_Text shown:_
..............................
Translated: “The disputed transaction is a situation of disposal of underlying ownership in Ncell through intermediary entities.” The trigger was, in the Court’s words, the disposal of underlying ownership. Not the disposal of registered shares. Not the change of a name on a register. The disposal of underlying ownership.
The analytical significance of this three-part construction cannot be overstated. By grounding the Section 57 trigger exclusively in underlying ownership, the Court simultaneously and necessarily established that where underlying ownership does not change, the triggering condition is not satisfied. The Court did not say “Section 57 fires whenever the share register changes.” The Court said “Section 57 fires when underlying ownership changes.” These are logically opposite propositions, and only the latter is consistent with the decision.

3.2 The Principle of Symmetry: The Look-Through Cannot Be One-Directional
The Ncell decisions established the look-through principle in the context of a transaction where the IRD sought to pierce through an unchanged direct shareholder to find a changed ultimate owner. The question that follows – and the question on which no direct Supreme Court authority exists – is whether the same look-through principle operates in the taxpayer’s favour, to recognise continuity of ultimate ownership where the direct shareholders change but the underlying owner does not.
The answer must be yes, as a matter of both logic and legal principle. A rule of statutory construction cannot be applied directionally – available to the revenue authority to establish a tax liability but unavailable to the taxpayer to negate one. The look-through is not a weapon of the IRD; it is the correct method of applying Section 57 to any transaction. If the correct method, when applied to a transaction where the register changes but the ultimate owner does not, reveals continuity rather than change, the provision is not triggered. To hold otherwise would be to assert that the word “ownership” in Section 57(1) means “underlying ownership” when it favours the revenue and “registered shareholding” when it favours the taxpayer. That is not statutory interpretation; it is arbitrariness.
The Court itself, at paragraph 16, articulated the look-through as a general analytical tool for understanding economic reality:
“माध्यम वा मध्यस्थ कम्पनीहरू आफैँ कुनै कार्य गर्दैनन्”
Translated: “intermediary companies do not themselves carry out any activity.” The function of the look-through is to identify who actually controls and who actually benefits – before and after. Where the answer is the same person, both before and after, the section is inapplicable on its own terms as construed by the Supreme Court.
IV. Three Illustrative Examples: The Absurdity of the Literal Reading
The theoretical argument above is reinforced, and the stakes made concrete, by three numerical examples that demonstrate the results the literal construction produces. In each case, a mechanical application of the direct-shareholding test yields a Section 57 trigger; in each case, the economic reality is one of perfect continuity of beneficial ownership; and in each case the result is not the prevention of loss trafficking but the taxation of a transaction that carries none of the mischief the provision exists to address.
..............................
Records of locating words and elements:
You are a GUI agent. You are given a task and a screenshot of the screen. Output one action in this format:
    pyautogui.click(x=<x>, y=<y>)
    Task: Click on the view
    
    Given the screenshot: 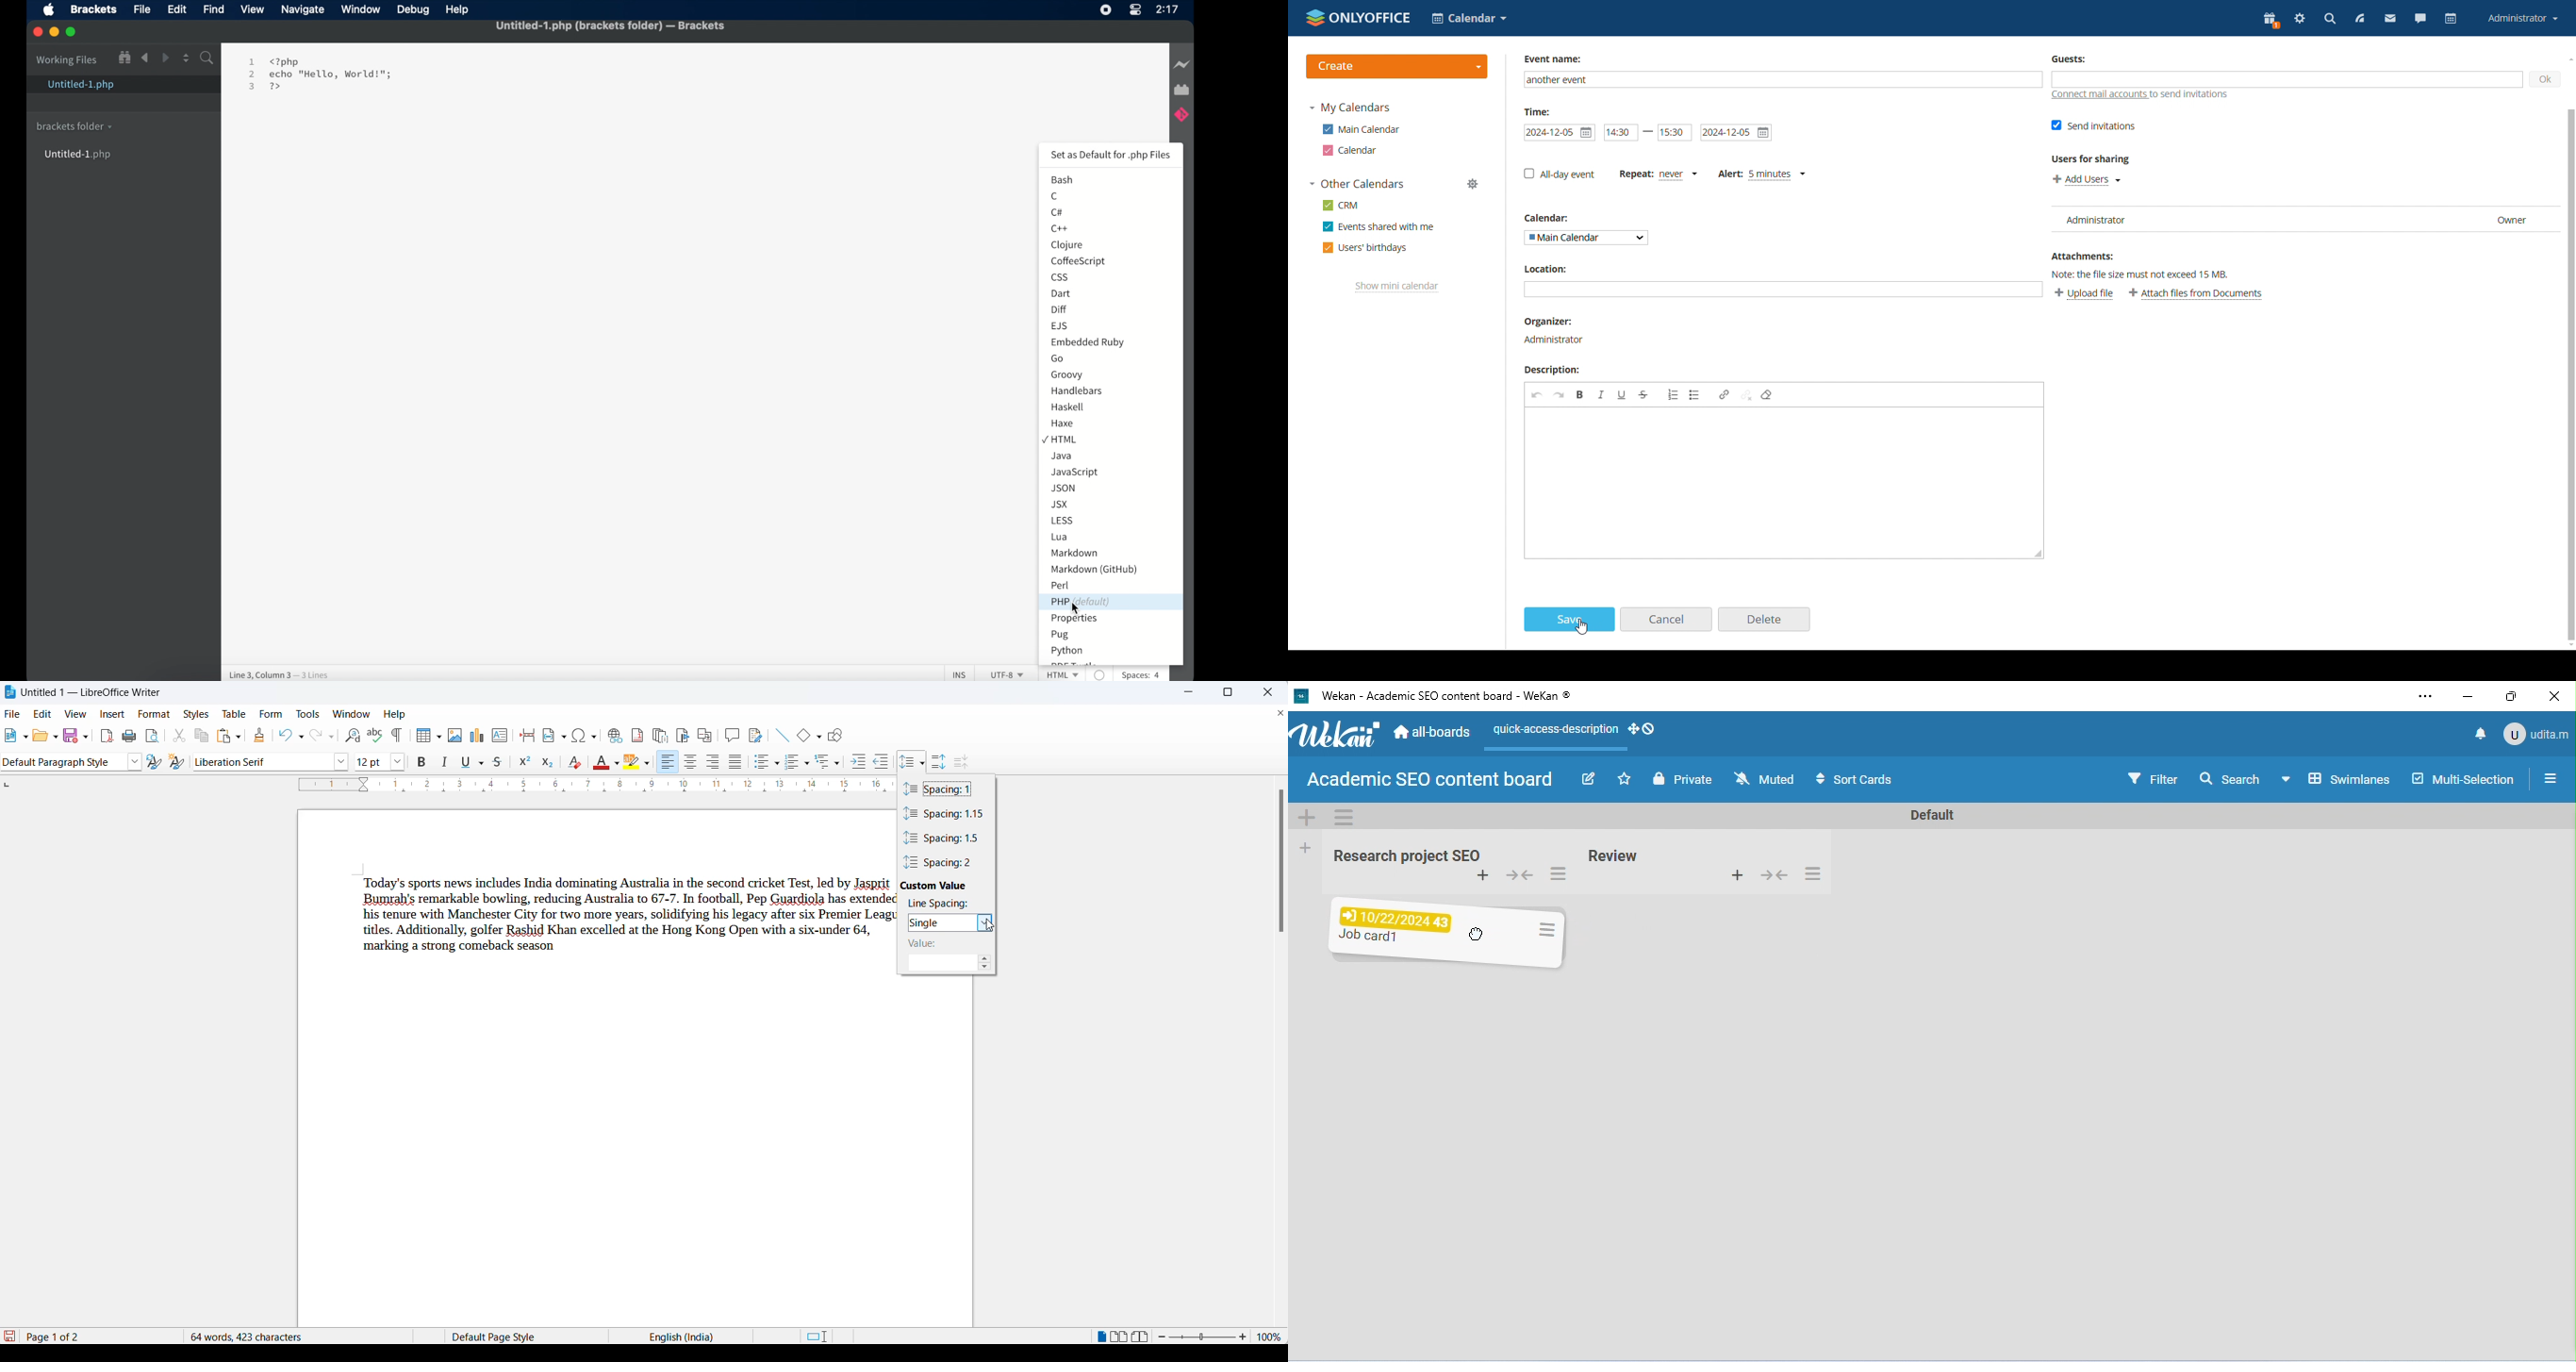 What is the action you would take?
    pyautogui.click(x=253, y=10)
    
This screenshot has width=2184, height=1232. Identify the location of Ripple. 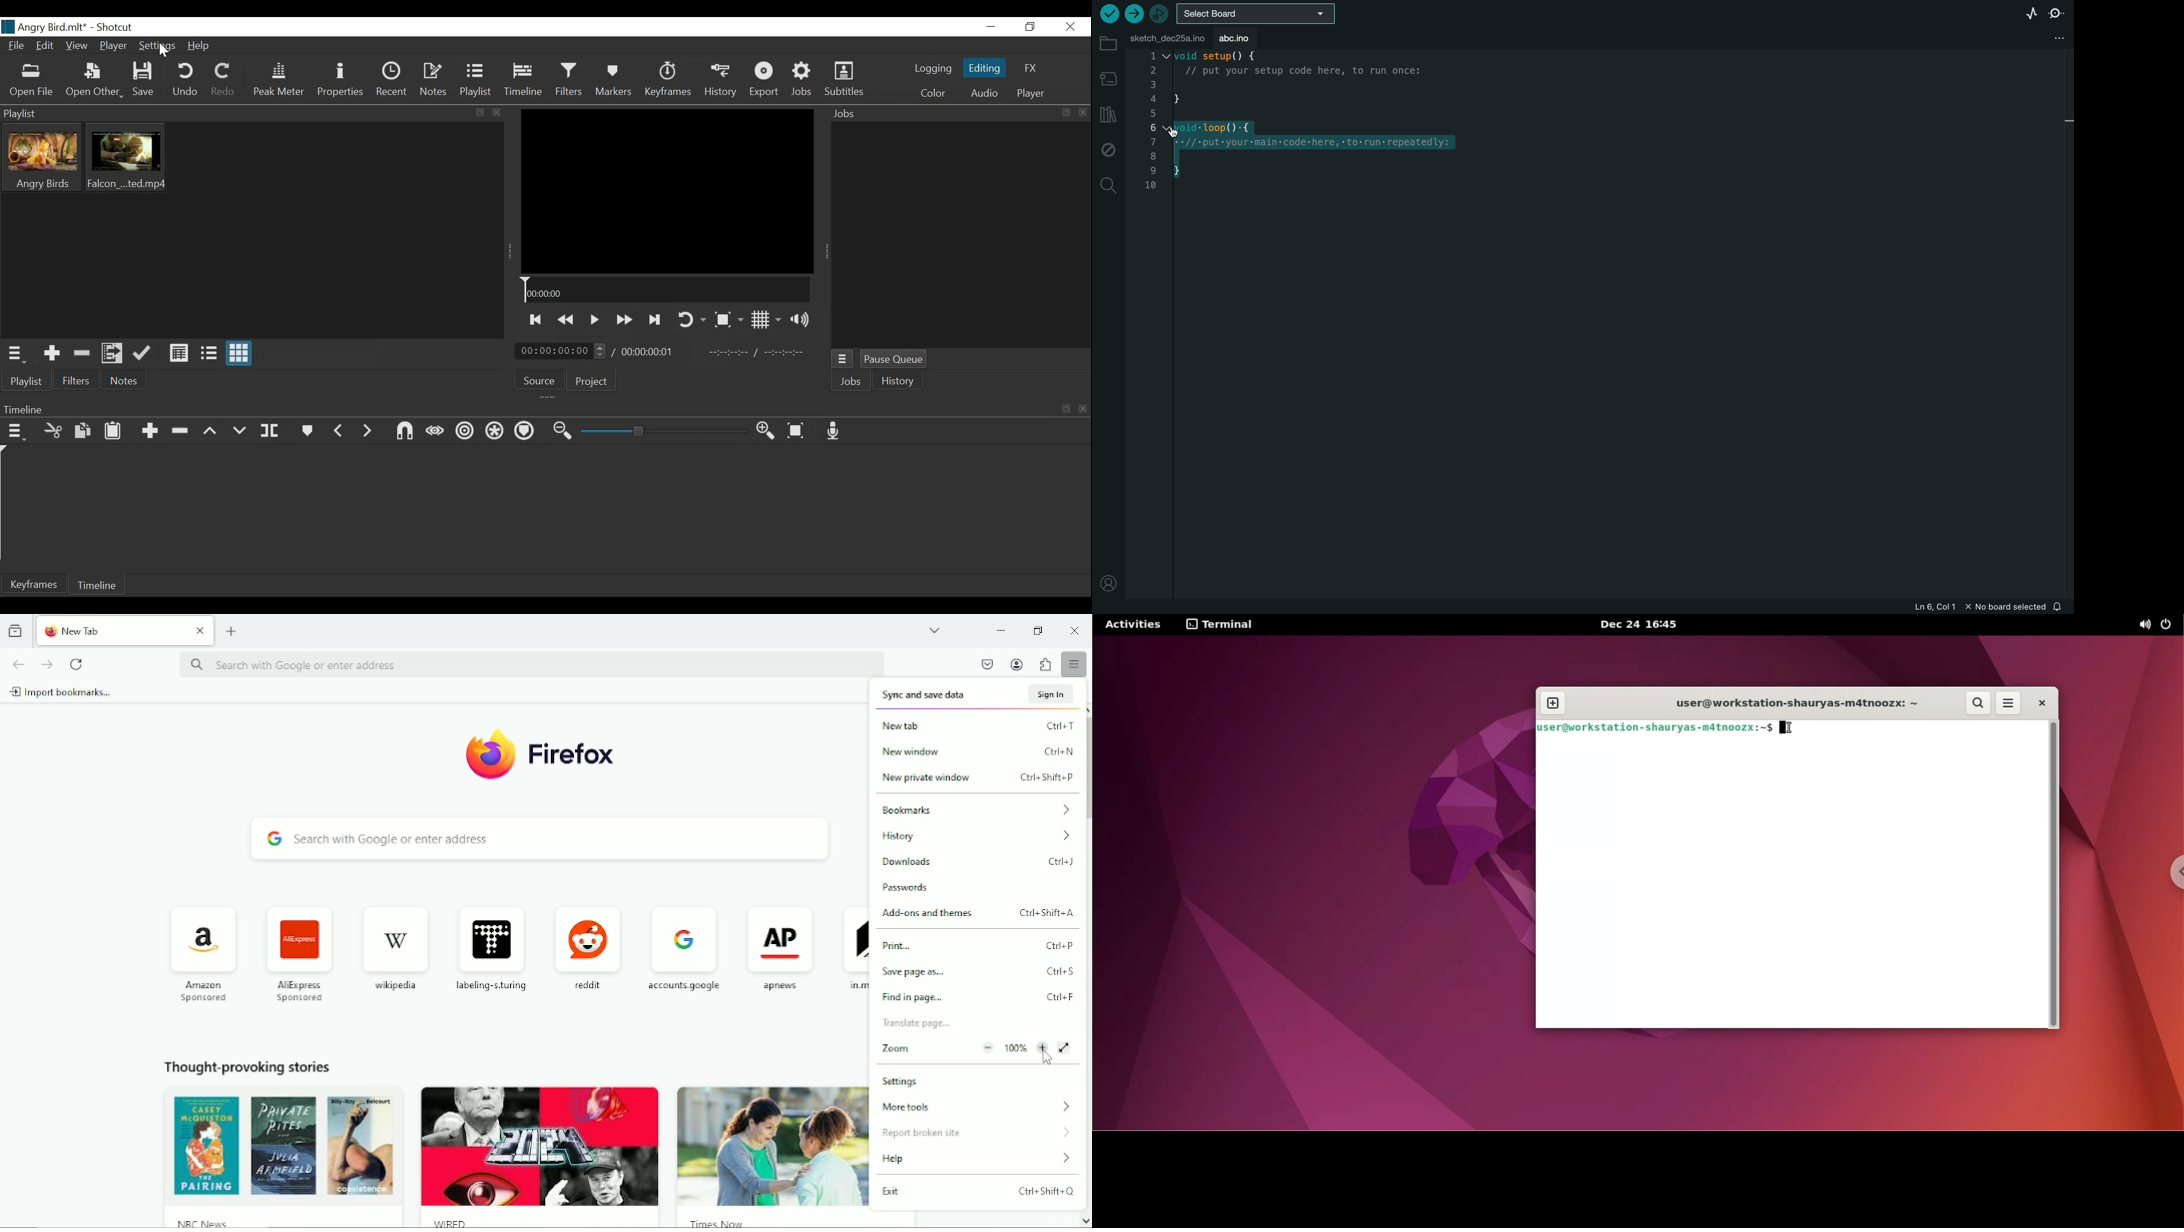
..............................
_Tasks:_
(A) Reproduce, word for word, the part of the Section 57 analysis that opens with the words containing "The Court itself, at" and closes with "the Supreme Court.".
(B) According to the Section 57 analysis, what holds true in each case of the three numerical examples? List every point it gives.
The listing is material separate from the Section 57 analysis.

_The replies:_
(A)
The Court itself, at paragraph 16, articulated the look-through as a general analytical tool for understanding economic reality:
“माध्यम वा मध्यस्थ कम्पनीहरू आफैँ कुनै कार्य गर्दैनन्”
Translated: “intermediary companies do not themselves carry out any activity.” The function of the look-through is to identify who actually controls and who actually benefits – before and after. Where the answer is the same person, both before and after, the section is inapplicable on its own terms as construed by the Supreme Court.

(B)
- A mechanical application of the direct-shareholding test yields a Section 57 trigger.
- The economic reality is one of perfect continuity of beneficial ownership.
- The result is not the prevention of loss trafficking but the taxation of a transaction that carries none of the mischief the provision exists to address.